Ribolle il mondo forense
Chiede alcuni interventi strutturali di sostanza.
In evidenza
Leggo che gli avvocati si stanno organizzando per mezzo delle chat Telegram per una manifestazione di protesta massiva contro Cassa Forense, da tenersi in primavera.
MGA, sin dalla sua nascita, si batte per l’abolizione dei minimi obbligatori con l’introduzione del contributo soggettivo, con il carattere della progressività, per scaglioni di reddito.
Com’è noto, lo scrivo da molte lune, inascoltato, l’avvocatura italiana è pletorica e divisa in due categorie: l’élite in bonis, che rappresenta però solo l’8% del totale su circa 240mila avvocati ma che detiene il 50% del PIL dell’intera avvocatura italiana, tutto il resto che si dibatte da redditi negativi a € 50.000,00 l’anno o poco più.
Il Comitato dei Delegati di Cassa Forense è espressione della élite, perché solo l’élite, con pochi altri, va a votare, diciamo al massimo 40mila su 240mila.
L’avvocatura italiana da valore sociale, siccome usata per decenni come ammortizzatore sociale, oggi è diventata un problema sociale.
La riforma della previdenza forense è allo studio del Comitato dei Delegati da tre / quattro anni ma è tornata ai box per lavori di manutenzione.
Pensare che il Comitato dei Delegati affronti interventi strutturali tali da rendere la previdenza inclusiva e non esclusiva è un fuor d’opera, anche per il conflitto di interessi che hanno nel modificare le regole.
Ritengo quindi che le manifestazioni di massa sotto Cassa Forense servano a poco.
Servirebbero invece manifestazioni di massa sotto Palazzo Chigi per far nominare un commissario ad acta che si occupi della Avvocatura, di come sostenerla e della riforma della previdenza forense tenuto conto della complicata situazione, demografica e reddituale, dell’avvocatura italiana.
Una riforma parametrica non serve a nulla.
Serve invece fantasia lungimirante per uscire dagli schemi attuali, per intercettare la previdenza forense del futuro.

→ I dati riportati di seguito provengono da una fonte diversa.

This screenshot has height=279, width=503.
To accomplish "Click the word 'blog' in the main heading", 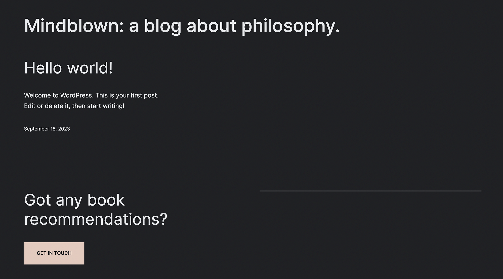I will 162,26.
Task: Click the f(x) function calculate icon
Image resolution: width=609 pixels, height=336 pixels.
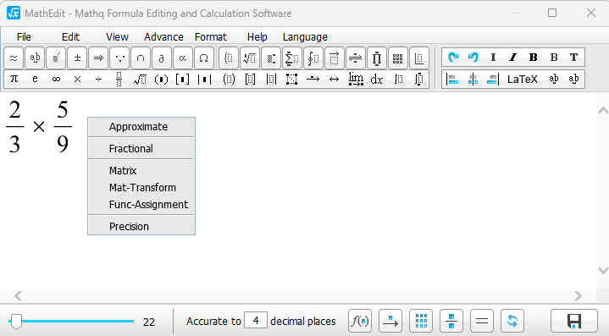Action: click(360, 321)
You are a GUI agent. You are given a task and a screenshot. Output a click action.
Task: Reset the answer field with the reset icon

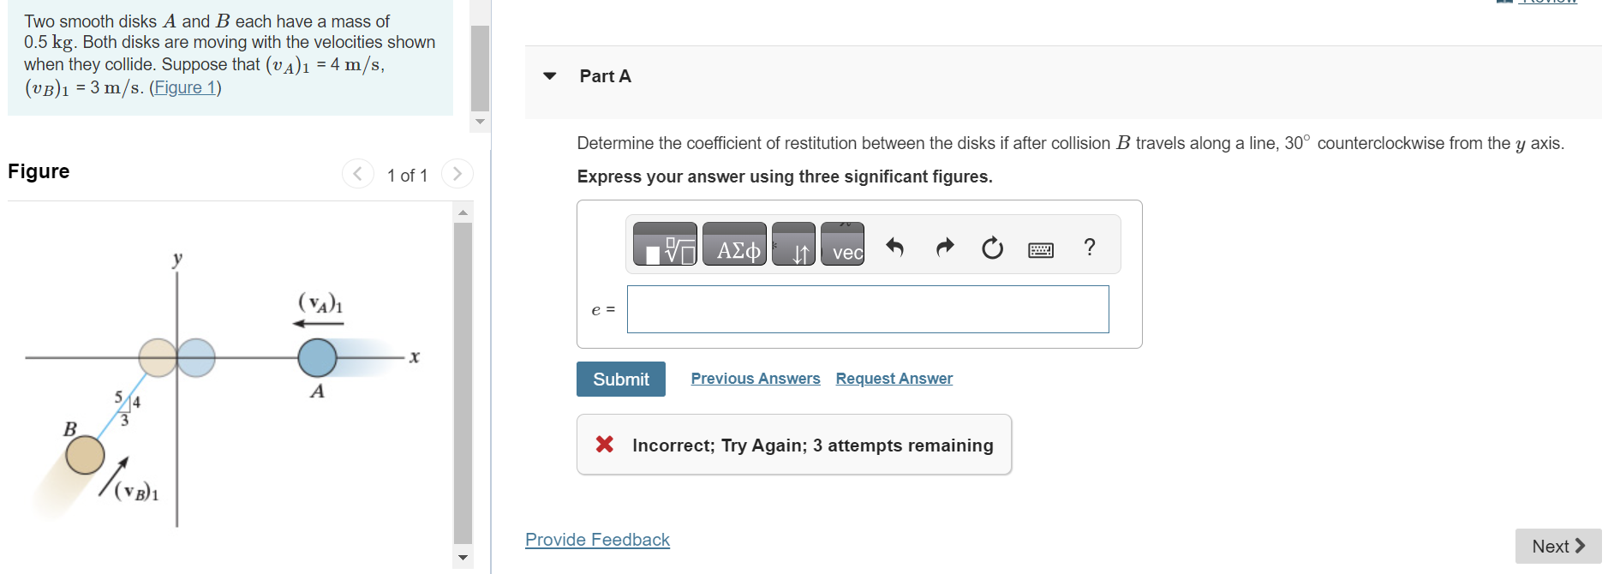[x=991, y=248]
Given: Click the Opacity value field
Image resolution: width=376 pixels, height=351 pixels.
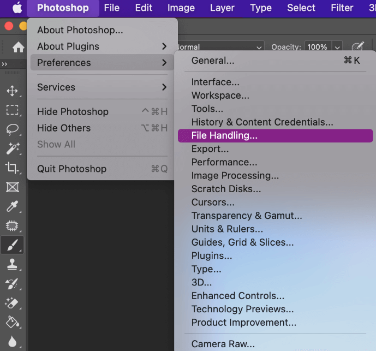Looking at the screenshot, I should click(x=317, y=47).
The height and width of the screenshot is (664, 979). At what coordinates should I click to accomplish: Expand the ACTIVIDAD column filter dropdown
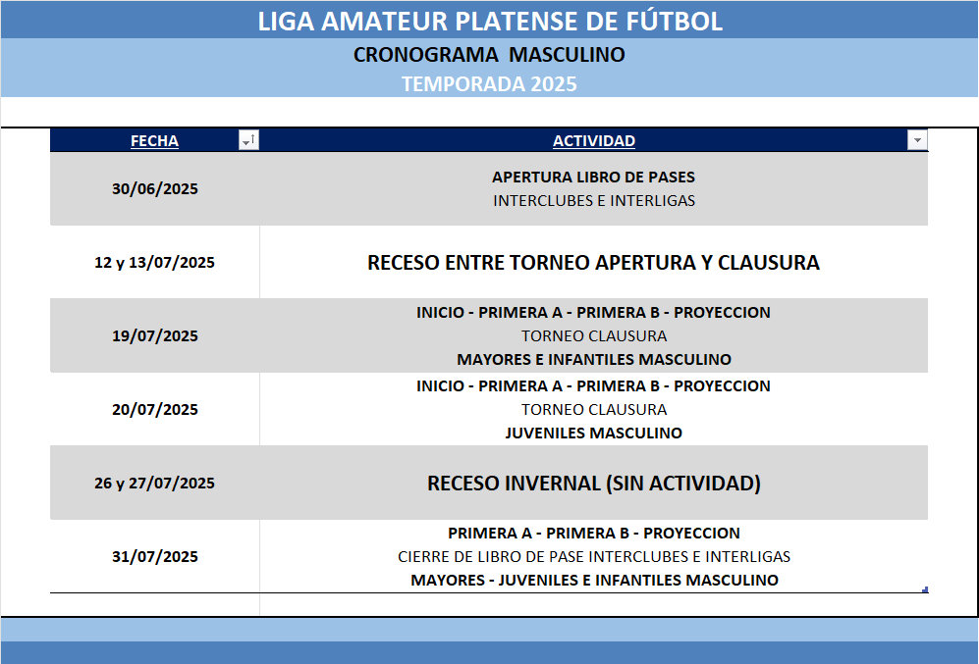point(917,141)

Saranno allora indispensabili alcuni interventi strutturali di sostanza e che, a mio giudizio, sono:
– l’opzione al contributivo per tutti, in pro rata;
– la previsione di aliquote di contribuzione soggettiva progressive, secondo scaglioni di reddito, abolendo del tutto la contribuzione minima;
– la riformulazione dei coefficienti di trasformazione del montante in pensione non solo in base all’età ma anche al genere e secondo fasce di reddito, così da garantire a tutti almeno un importo pari alla pensione minima INPS che dal 01.01.2024 è pari a € 598,61 al mese per € 7.781,93 all’anno (https://www.lavoro.gov.it/temi-e-priorita/previdenza/Documents/Nota-tecnica-Decreto-direttoriale-01122022-coefficienti-trasformazione-montante-contributivo.pdf)

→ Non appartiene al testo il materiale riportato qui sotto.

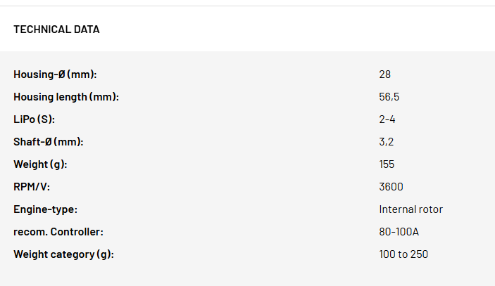Select the Weight category (g) label

click(x=64, y=254)
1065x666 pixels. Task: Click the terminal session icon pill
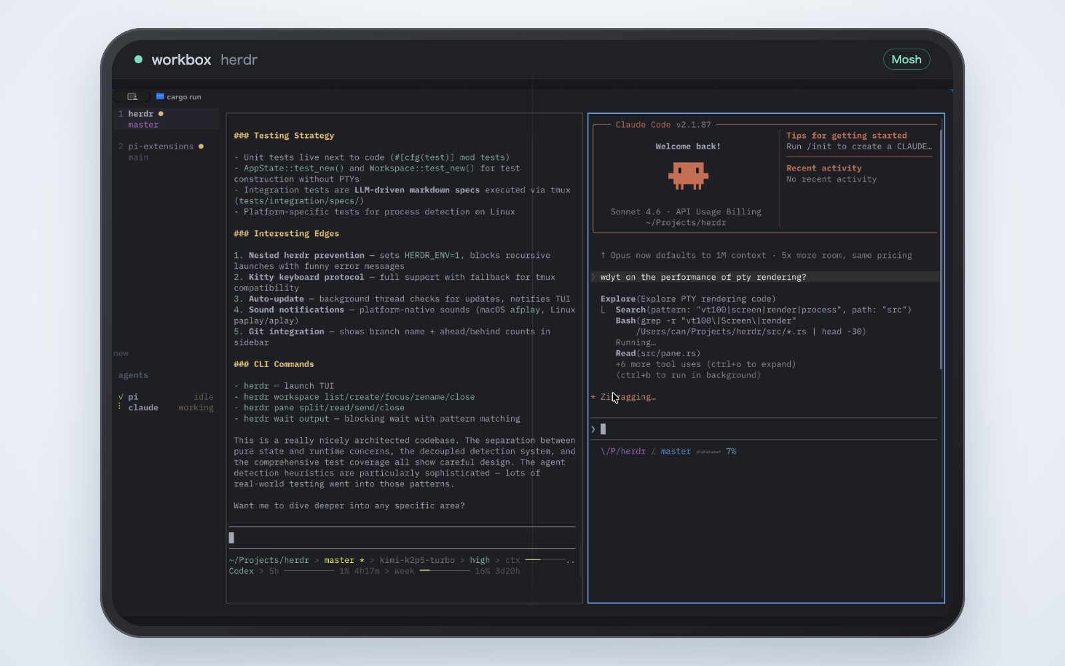pyautogui.click(x=132, y=97)
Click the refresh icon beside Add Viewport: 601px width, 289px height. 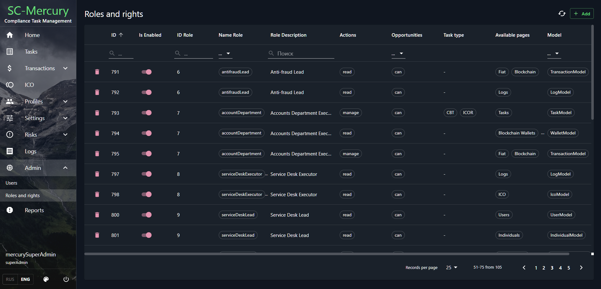tap(562, 13)
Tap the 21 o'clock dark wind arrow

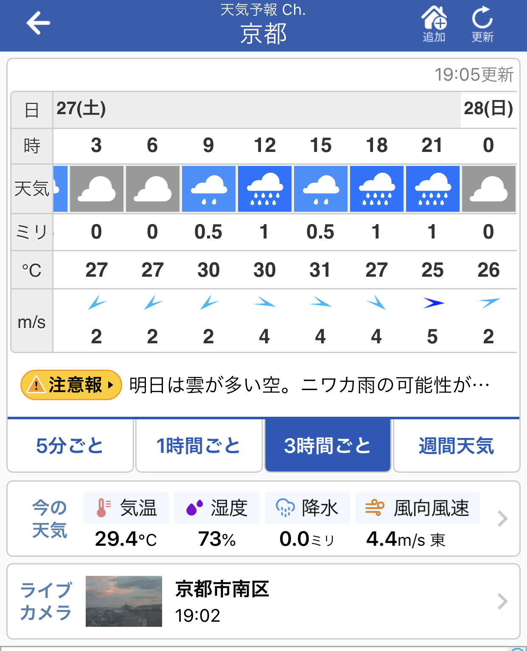click(x=433, y=303)
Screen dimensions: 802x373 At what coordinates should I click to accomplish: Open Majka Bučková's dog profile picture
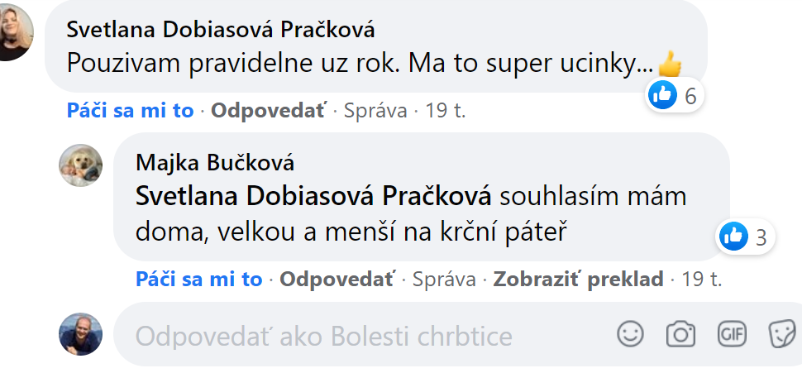coord(81,165)

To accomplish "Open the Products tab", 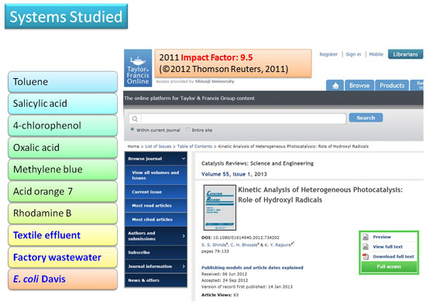I will [x=392, y=86].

– il sostegno alla previdenza complementare.
Servono proiezioni attuariali molto attente e veritiere.
In buona sostanza un cambio di rotta strutturale molto intenso, attraverso l’introduzione della progressività per scaglioni di reddito della contribuzione previdenziale e l’abolizione della contribuzione minima.
Ridurre i contributi minimi e abbassare la pensione minima come si è fatto sin qui nella riforma ai box, significa solo negare la previdenza a molte generazioni.

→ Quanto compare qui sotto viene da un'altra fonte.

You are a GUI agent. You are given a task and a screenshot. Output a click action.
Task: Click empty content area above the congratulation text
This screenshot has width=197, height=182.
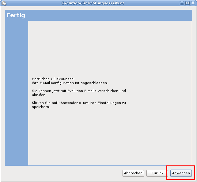tap(107, 46)
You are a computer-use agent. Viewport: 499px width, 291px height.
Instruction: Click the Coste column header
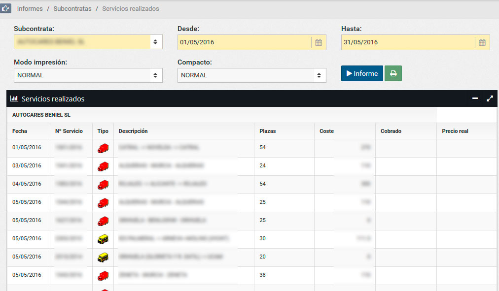[326, 131]
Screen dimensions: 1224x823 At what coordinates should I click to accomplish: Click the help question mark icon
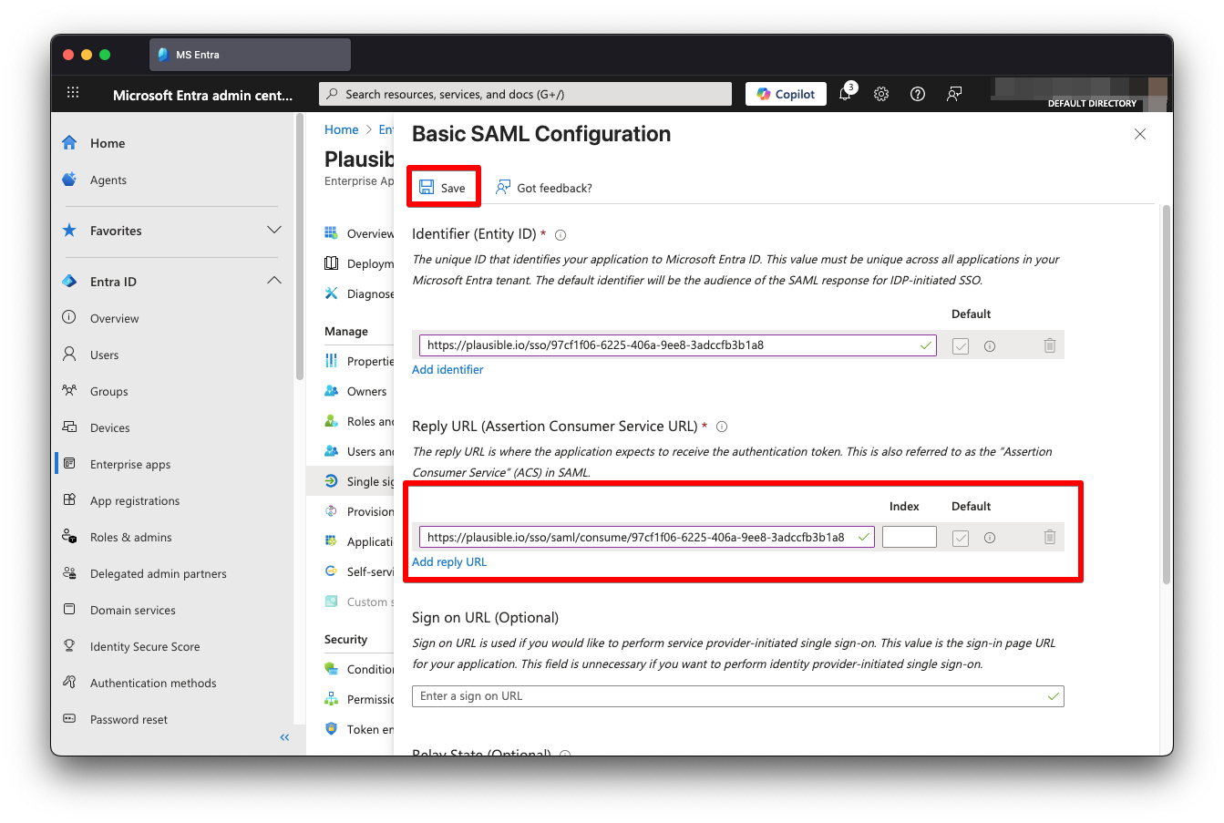point(918,94)
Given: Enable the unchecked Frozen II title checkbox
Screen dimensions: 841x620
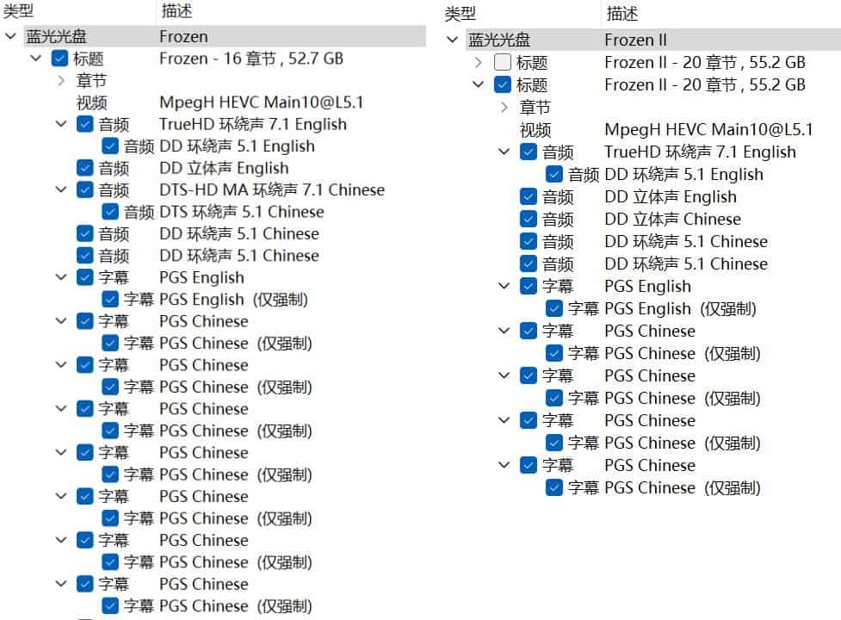Looking at the screenshot, I should (503, 63).
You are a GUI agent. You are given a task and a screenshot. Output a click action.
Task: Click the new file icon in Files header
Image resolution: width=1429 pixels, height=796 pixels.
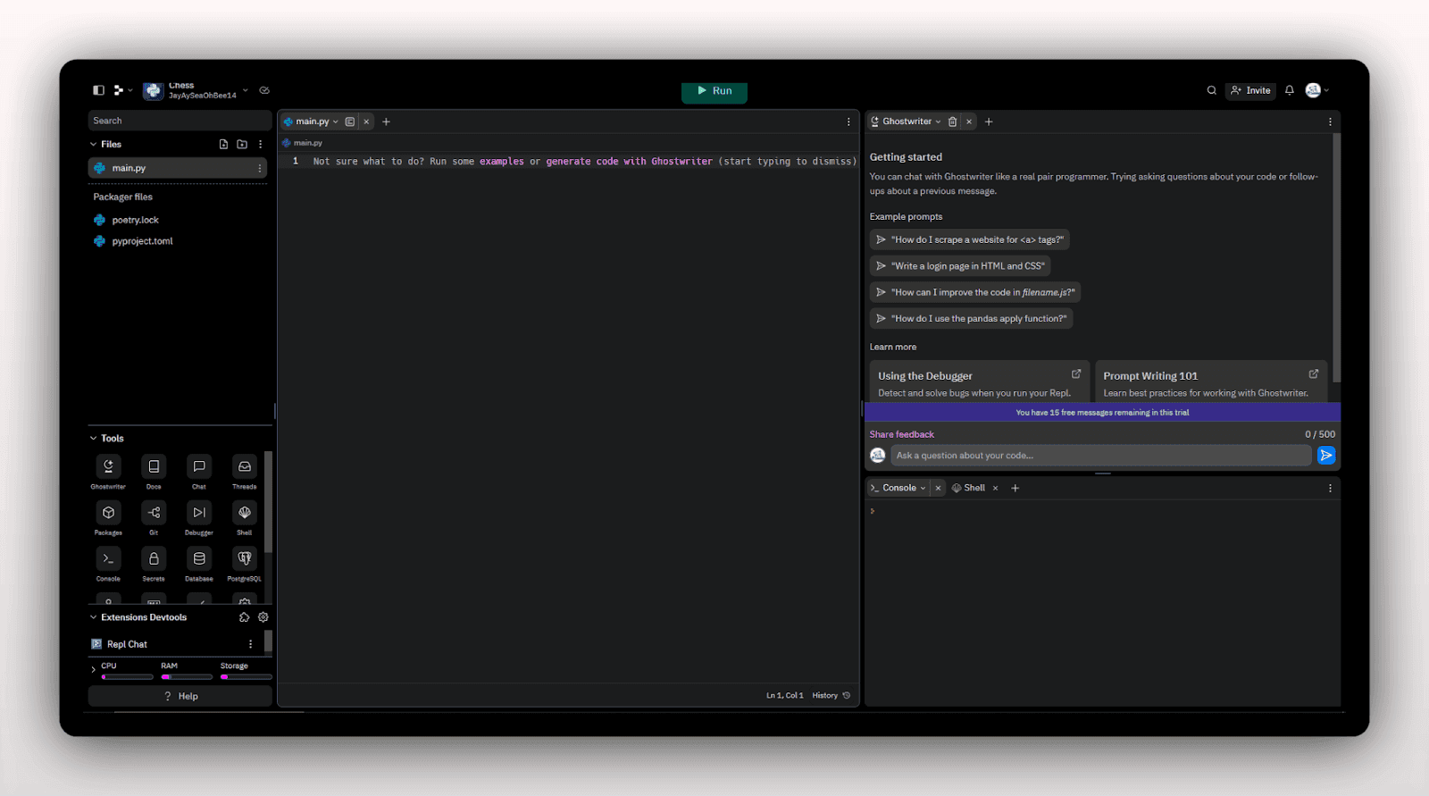pos(223,144)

Ne consegue che quella intrapresa è un’opzione sbagliata ma risponde alla stessa logica che ha condotto il Comitato dei Delegati a riformare il regolamento dell’assistenza, sostanzialmente garantendola solo agli iscritti in regola, sia con l’invio del Modello 5, che con il versamento dei contributi.
Come diceva Gino Bartali “l’è tutto sbagliato, l’è tutto da rifare”.